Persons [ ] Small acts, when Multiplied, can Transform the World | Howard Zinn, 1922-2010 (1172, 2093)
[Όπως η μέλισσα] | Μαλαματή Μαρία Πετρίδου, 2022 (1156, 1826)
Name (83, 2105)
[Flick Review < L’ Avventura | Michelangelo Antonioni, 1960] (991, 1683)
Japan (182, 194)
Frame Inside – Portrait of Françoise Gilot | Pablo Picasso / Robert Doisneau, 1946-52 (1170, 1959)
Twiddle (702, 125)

━━━━━━━━━━━━━━━━━━━━

*About this exercise*
For this exercise, write all the records out again exactly.

*Solved exercise*
Persons [ ] Small acts, when Multiplied, can Transform the World | Howard Zinn, 1922-2010 (1172, 2093)
[Όπως η μέλισσα] | Μαλαματή Μαρία Πετρίδου, 2022 (1156, 1826)
Name (83, 2105)
[Flick Review < L’ Avventura | Michelangelo Antonioni, 1960] (991, 1683)
Japan (182, 194)
Frame Inside – Portrait of Françoise Gilot | Pablo Picasso / Robert Doisneau, 1946-52 (1170, 1959)
Twiddle (702, 125)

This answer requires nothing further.